For what it is worth, these are my pontifications on the topic.

Yeah, that's probably broadly true. The problem for colleges in the 19th century was that very few people actually needed a college education. Really, unless you were going to be a minister for certain denominations, or a doctor, there was no particular reason you needed to get a college degree. Democratization made even degrees less valuable for even those professions. Evangelicals tended to think that formal education wasn't necessary for ministers, and the trained Galenist doctors lost a lot of their prestige. What colleges taught was mostly Latin and Greek, but they were teaching it to people who were mostly just their because people of their class went to college. Sure, some of them were interested in the academics, but most of them weren't and it didn't really matter for the most part if you got a degree, since you were going to go back to the family business. Hence the heavy drinking, general lack of interest in school and rioting.

Edit: And before anyone says sounds like now. 19th century heavy drinking was in a category of its own. One college student at Dartmouth told the president that at minimum he needed a quart of whiskey a day. And the rioting often involved violent confrontations with faculty where students threw stones.

Correct me if I'm misremembering, but weren't faculty in the early European universities essentially tutors hired and paid directly by the students, who would withhold tuition or fire them if they were displeased?  Talk about students as customers!
(I also remember reading that our heavy doctoral robes with the big sleeves that can cover your hands are a remnant of what everyone wore in the universities then to stay warm in the cold and drafty buildings).

And I'm sure there were scribes complaining about how unfair it was that the printing press was putting them out of work, so some things never change.
"Never get separated from your lunch. Never get separated from your friends. Never climb up anything you can't climb down."
–Best Colorado Peak Hikes

hamburger

Before the pandemic, a shopkeeper asked my job hunting condition. I told her that I had an unstable adjunct professor job. She told me that her daughter just graduated with a BS degree and she was also an adjunct "professor" at a local university.
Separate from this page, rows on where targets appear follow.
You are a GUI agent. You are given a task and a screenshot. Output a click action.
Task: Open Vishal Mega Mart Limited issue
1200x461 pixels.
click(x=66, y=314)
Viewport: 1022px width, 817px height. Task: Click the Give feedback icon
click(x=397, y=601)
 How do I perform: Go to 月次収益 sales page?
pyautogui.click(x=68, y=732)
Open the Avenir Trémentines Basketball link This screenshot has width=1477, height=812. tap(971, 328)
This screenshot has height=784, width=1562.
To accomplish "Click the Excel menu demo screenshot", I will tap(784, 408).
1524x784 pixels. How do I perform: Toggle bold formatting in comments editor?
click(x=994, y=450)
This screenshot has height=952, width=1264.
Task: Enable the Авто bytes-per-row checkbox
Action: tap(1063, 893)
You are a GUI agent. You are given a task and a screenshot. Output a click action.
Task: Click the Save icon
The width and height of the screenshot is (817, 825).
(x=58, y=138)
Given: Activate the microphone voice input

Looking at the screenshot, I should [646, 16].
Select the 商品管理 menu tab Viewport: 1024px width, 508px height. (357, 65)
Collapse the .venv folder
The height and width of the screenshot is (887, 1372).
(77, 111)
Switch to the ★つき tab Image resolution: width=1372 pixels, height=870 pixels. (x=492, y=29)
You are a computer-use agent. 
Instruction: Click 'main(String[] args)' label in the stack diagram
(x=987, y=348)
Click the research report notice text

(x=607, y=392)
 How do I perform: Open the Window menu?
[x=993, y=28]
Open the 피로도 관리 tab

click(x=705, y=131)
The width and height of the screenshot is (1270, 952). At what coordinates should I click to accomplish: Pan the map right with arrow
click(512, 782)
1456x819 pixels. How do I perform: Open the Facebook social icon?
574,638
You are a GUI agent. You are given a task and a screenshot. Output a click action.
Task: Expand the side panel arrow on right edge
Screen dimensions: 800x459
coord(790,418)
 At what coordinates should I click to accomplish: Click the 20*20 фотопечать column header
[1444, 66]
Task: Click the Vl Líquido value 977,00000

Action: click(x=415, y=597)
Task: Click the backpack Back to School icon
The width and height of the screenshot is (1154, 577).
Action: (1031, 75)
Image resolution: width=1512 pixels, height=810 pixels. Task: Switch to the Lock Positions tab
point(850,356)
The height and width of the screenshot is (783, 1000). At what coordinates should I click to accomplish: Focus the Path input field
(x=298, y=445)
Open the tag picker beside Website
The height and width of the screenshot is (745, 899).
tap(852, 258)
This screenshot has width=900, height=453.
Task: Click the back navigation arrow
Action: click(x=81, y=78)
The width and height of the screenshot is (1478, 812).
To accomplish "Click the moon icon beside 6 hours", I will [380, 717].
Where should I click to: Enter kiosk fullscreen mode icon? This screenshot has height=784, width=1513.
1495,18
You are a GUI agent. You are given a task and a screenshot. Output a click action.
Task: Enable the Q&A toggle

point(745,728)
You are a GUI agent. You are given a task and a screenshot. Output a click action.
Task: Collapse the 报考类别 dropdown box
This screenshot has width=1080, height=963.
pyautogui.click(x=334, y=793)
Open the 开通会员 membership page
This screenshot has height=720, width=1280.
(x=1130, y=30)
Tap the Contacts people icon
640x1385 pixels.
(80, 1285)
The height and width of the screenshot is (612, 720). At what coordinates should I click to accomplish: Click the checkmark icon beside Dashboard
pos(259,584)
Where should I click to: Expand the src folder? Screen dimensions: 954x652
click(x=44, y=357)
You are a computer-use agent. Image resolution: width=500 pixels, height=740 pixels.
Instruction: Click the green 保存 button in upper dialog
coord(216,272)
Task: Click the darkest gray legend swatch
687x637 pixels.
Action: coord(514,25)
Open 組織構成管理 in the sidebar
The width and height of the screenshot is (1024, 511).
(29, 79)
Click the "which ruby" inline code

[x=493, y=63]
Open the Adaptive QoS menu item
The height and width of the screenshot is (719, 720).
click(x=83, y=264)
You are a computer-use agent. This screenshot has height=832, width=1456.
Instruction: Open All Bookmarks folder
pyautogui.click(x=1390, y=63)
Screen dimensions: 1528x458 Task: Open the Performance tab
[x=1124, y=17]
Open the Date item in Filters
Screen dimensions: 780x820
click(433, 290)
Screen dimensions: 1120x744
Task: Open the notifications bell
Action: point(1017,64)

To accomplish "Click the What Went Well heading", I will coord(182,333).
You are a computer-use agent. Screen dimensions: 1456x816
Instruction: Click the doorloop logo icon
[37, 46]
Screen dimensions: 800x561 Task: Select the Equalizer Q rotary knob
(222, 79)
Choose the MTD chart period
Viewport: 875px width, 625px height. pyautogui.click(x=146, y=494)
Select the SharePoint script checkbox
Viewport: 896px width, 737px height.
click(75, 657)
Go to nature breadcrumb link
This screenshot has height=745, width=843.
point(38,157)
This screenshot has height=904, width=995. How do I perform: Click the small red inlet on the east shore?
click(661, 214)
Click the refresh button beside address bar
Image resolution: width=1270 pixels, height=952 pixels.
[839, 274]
I had people from the industry telling me that are also adjunct "professor". These days anybody can become a "professor". I know at least two students' advisors in my former department teaching part-time as professor.  Too many PhD cannot find a job. This kind of teaching positions should be reserved to real academic.

spork

Quote from: hamburger on March 22, 2021, 07:10:02 AM
Before the pandemic, a shopkeeper asked my job hunting condition. I told her that I had an unstable adjunct professor job. She told me that her daughter just graduated with a BS degree and she was also an adjunct "professor" at a local university. I had people from the industry telling me that are also adjunct "professor". These days anybody can become a "professor". I know at least two students' advisors in my former department teaching part-time as professor.  Too many PhD cannot find a job. This kind of teaching positions should be reserved to real academic.

Complaining about academia is not going to get you a full-time job outside of academia.
It's terrible writing, used to obfuscate the fact that the authors actually have nothing to say.